Inadaptados
Si algo nos ha quedado claro del siglo XX es esa raya sutil que divide a progresistas y conservadores -o a izquierdas y derechas o, en el grado sumo de las condensaciones simbólicas, a comunistas y fascistas-. Toda nuestra primera centuria es la hidráulica convulsa de dos maneras de entender la vida y la Historia.
Mientras esa lógica binaria alcanzaba su punto de ebullición, un oscuro escritor de provincias -de provincias anímicas y planetarias- emborronaba unas cuartillas que atribuía a otra persona, y que en su mayor parte quedaron inéditas hasta después de su muerte. Este hombre era Fernando Pessoa, su alter ego para la ocasión fue Bernardo Soares y el volumen resultante de su febrosa clandestinidad literaria lo conocemos hoy con el título de Libro del desasosiego. Leemos en una de sus páginas: 'Es un error doloroso y craso esa distinción que los revolucionarios establecen entre burgueses y pueblo, o hidalgos y pueblo, o gobernantes y gobernados. La distinción existe entre adaptados e inadaptados: lo demás es literatura, y mala literatura. El mendigo, si es un adaptado, puede ser rey mañana'.

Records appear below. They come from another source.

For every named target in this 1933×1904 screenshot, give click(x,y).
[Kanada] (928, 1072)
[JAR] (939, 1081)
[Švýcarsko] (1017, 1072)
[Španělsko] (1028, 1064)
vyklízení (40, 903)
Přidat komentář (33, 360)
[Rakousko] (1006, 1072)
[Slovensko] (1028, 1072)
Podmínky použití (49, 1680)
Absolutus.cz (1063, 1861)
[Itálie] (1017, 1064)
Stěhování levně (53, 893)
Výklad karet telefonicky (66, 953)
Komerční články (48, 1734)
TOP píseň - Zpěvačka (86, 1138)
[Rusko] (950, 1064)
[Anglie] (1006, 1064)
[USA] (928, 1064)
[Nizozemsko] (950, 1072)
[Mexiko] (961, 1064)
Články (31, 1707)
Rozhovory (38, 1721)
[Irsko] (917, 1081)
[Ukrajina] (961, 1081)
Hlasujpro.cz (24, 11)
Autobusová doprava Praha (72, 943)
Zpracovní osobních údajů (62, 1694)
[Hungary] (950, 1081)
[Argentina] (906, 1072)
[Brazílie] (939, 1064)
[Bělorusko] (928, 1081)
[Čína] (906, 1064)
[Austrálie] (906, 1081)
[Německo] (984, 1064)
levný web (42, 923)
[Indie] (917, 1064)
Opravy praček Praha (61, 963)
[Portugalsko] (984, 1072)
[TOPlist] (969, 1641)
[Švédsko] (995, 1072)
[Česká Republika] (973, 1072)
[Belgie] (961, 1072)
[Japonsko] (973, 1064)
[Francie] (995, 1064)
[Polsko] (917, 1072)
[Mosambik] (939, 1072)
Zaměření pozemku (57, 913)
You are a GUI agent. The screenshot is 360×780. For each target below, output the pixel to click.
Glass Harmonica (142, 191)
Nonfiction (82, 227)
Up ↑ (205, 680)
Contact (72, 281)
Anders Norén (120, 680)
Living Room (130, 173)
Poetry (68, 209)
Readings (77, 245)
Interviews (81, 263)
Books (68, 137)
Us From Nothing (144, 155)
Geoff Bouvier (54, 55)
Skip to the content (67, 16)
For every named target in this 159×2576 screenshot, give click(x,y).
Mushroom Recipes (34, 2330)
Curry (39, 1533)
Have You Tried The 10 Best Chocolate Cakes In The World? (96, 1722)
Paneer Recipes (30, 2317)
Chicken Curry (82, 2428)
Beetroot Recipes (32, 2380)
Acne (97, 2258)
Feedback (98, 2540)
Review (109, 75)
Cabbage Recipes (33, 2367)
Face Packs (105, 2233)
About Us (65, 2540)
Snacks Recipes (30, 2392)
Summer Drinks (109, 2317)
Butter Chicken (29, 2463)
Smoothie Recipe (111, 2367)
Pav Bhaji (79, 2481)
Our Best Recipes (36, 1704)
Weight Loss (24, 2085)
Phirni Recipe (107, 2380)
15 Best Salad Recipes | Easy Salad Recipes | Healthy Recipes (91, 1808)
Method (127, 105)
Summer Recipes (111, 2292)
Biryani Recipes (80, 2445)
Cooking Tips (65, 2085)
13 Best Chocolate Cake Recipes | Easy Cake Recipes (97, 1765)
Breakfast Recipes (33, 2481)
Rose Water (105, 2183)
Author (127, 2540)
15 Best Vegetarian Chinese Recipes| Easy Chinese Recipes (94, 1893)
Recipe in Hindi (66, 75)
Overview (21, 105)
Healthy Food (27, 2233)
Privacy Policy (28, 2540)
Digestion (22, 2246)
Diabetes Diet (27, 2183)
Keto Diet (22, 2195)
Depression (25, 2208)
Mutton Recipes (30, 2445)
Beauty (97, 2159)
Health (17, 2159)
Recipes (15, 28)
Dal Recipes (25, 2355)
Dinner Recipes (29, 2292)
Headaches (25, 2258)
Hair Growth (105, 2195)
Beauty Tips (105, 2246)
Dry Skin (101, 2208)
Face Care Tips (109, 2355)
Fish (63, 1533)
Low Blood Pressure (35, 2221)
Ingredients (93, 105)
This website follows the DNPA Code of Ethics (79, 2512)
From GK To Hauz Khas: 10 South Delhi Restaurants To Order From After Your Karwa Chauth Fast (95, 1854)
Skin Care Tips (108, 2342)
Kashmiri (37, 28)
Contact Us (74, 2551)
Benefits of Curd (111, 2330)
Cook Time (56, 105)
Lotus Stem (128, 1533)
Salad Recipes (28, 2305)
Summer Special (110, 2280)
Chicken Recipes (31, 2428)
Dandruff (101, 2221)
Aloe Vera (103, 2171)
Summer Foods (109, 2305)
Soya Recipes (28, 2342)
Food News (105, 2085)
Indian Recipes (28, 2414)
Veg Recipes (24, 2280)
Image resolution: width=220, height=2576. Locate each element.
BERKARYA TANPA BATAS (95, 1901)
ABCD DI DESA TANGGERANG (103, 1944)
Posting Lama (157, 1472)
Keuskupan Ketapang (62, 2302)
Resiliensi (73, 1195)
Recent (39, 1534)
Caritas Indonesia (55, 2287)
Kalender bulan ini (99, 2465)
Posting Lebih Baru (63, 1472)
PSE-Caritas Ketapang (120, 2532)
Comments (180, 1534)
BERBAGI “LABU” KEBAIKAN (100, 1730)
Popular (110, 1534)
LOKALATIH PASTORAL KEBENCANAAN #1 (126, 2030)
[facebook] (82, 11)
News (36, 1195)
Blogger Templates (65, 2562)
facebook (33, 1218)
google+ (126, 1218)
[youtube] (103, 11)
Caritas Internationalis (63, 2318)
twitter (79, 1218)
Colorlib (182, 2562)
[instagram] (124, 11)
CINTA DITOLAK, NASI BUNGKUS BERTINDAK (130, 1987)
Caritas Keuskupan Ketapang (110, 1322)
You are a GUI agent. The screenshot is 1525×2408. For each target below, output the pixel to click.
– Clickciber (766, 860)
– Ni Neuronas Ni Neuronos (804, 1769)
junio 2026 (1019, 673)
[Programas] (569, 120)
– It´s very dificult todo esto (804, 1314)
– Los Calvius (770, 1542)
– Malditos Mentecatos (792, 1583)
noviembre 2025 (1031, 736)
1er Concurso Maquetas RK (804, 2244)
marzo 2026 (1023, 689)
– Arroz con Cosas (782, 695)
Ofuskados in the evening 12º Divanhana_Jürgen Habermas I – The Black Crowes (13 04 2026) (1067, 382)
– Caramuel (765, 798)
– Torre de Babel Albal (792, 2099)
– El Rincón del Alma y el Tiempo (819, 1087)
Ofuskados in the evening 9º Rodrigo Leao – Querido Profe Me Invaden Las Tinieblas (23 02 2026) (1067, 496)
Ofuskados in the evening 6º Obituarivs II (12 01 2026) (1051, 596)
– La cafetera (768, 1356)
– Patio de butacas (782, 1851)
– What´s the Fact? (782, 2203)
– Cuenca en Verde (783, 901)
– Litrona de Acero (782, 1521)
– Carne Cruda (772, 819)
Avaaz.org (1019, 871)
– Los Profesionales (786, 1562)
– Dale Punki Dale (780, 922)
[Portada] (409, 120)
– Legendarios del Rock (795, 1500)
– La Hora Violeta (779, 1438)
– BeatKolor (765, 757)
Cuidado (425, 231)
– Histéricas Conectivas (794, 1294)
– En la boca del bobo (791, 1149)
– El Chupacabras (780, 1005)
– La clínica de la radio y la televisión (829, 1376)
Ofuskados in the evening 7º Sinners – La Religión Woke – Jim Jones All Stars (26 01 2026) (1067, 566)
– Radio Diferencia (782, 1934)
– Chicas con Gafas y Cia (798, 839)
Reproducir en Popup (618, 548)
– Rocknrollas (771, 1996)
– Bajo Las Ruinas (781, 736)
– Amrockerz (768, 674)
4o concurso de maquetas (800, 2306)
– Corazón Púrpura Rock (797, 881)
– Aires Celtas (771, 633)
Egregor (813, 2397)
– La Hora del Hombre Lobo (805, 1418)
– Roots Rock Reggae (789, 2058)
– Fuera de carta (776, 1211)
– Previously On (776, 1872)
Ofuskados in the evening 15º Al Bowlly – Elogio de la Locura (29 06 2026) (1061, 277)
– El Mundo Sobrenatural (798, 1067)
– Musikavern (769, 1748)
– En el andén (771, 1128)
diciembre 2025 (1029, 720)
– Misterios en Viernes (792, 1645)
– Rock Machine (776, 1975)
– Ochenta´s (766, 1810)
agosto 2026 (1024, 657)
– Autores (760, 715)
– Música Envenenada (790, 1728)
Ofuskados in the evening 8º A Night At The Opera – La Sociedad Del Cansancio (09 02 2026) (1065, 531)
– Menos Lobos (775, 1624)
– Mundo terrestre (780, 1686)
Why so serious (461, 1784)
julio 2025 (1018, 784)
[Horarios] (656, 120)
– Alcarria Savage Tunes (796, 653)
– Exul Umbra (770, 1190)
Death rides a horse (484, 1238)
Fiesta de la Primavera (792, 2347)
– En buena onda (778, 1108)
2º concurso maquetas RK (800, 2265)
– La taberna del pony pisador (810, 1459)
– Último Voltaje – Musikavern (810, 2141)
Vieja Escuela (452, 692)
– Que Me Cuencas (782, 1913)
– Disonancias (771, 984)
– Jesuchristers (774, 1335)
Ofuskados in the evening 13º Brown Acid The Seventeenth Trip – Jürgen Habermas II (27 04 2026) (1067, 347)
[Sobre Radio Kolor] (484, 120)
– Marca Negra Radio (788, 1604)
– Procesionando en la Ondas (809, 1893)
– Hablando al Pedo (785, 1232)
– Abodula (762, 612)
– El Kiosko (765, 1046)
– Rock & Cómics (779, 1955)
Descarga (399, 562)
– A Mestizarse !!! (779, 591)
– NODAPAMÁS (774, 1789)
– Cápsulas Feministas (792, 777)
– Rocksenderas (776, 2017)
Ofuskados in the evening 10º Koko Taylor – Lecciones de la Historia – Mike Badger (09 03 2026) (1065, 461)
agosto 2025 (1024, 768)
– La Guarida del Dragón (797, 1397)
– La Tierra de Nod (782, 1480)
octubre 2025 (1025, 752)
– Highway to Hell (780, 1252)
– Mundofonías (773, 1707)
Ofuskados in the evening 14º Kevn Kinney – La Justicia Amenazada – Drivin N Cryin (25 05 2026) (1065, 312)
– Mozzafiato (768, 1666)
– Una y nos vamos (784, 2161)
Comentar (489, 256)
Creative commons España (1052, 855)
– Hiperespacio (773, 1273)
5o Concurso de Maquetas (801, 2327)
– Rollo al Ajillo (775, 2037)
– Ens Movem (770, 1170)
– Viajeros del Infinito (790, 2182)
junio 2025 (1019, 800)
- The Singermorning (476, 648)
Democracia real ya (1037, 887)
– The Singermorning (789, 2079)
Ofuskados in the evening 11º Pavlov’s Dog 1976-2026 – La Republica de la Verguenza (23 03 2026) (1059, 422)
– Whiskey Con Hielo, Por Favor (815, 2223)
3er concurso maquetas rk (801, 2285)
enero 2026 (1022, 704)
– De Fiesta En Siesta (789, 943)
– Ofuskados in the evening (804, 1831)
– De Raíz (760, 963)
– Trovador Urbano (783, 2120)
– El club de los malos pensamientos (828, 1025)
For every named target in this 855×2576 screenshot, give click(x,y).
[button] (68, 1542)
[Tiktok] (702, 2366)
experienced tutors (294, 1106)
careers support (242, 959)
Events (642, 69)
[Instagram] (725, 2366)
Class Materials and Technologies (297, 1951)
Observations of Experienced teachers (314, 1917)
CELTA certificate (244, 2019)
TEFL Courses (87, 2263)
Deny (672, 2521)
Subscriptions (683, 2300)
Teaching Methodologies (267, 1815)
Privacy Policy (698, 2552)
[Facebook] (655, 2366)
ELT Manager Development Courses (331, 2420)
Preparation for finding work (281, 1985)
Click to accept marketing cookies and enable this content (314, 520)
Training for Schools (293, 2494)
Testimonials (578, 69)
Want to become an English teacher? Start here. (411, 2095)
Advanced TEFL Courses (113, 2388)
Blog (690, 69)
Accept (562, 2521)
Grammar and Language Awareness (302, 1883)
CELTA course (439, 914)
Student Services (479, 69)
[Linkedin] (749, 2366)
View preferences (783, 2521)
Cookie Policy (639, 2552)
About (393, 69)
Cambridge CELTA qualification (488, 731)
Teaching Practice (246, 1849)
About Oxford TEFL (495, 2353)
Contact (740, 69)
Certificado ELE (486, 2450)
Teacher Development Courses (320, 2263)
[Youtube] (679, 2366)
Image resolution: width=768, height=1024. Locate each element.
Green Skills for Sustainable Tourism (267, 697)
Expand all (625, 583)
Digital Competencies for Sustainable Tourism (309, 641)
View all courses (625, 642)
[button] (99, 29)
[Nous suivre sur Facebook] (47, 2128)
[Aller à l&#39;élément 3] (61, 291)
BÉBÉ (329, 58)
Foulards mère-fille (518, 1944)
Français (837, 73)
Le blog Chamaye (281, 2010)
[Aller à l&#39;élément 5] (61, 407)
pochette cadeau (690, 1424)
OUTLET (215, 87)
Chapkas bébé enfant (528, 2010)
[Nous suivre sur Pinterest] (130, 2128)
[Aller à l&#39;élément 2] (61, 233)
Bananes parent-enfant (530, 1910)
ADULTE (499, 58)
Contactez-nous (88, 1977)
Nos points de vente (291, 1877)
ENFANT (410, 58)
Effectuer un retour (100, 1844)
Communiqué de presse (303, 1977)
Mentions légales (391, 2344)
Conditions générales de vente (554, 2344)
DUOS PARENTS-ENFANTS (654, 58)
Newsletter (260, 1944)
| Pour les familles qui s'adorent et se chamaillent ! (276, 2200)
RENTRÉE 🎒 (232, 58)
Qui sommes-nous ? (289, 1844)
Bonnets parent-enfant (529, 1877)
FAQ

Leídas hoy, estas líneas tienen un sabor rancio pero también intrigante. Es una mezcla de incorrección política y sabiduría vital. Muchos años después de que Soares y Pessoa las compusieran, John Huston rodaba un guión de Arthur Miller titulado The misfits (1960). Misfit se puede traducir muy llanamente como 'inadaptado'. Ya no estamos en el Portugal presalazarista, sino en el corazón del sueño americano. Miller y Huston han convocado, para la ocasión, a tres de las estrellas más rutilantes de su universo: Clark Gable, Marilyn Monroe y Montgomery Clift. Apeados de la peana de su glamur en la ajustada fotografía de Russel Metty, tres de los rostros más famosos de América dan vida a una historia de perdedores que, insospechadamente, se va a convertir en su testamento cinematográfico. Una famosa instantánea tomada en un descanso del rodaje los presenta a todos -actores, director y guionista- a manera de memento mori. Ahí están, en efecto, el galán Gable con su seducción innata y sus orejas inverosímiles, el fragilísimo personaje de Marilyn superpuesto a la destrozada Norma Jean, y ese vaquero enjuto e impasible, Montgomery Clift, en el último estadio -quizá el más sereno- de lo que Robert Lewis definió como 'el más lento suicidio del teatro americano'.
En el argumentario de Pessoa, Shakespeare, Milton o Dante comparten con el cargador de la esquina la condición de los excluidos. En cambio, autores como Goethe (consejero de Estado) o Víctor Hugo (senador) serían, sin sospecharlo, de la estirpe de Lenin o de Mussolini. De la estirpe de los triunfadores. Alguien podría pensar que esos rostros que vehiculan en The misfits una historia triste en la América profunda son los rostros del triunfo trabajando, para la ocasión, en una parábola del fracaso. Por un extraño azar, Monroe, Gable y Clift morirían unos meses después de estrenada la película, naturalmente por causas diferentes -todas las muertes son la misma muerte y sin embargo cada muerte es singular y privativa-.
Aunque este filme se estrenó entre nosotros como Vidas rebeldes, el espectador avisado adivina enseguida de qué se está hablando. Quizá la inadaptación sea la forma final de la rebeldía. Pessoa, en su breve apunte, pasaba la mano por la cara a los más brillantes teóricos sociales de su siglo. Sin saberlo -y sin pretenderlo- ya escribía, desde su 'oficina estrecha', para el nuestro.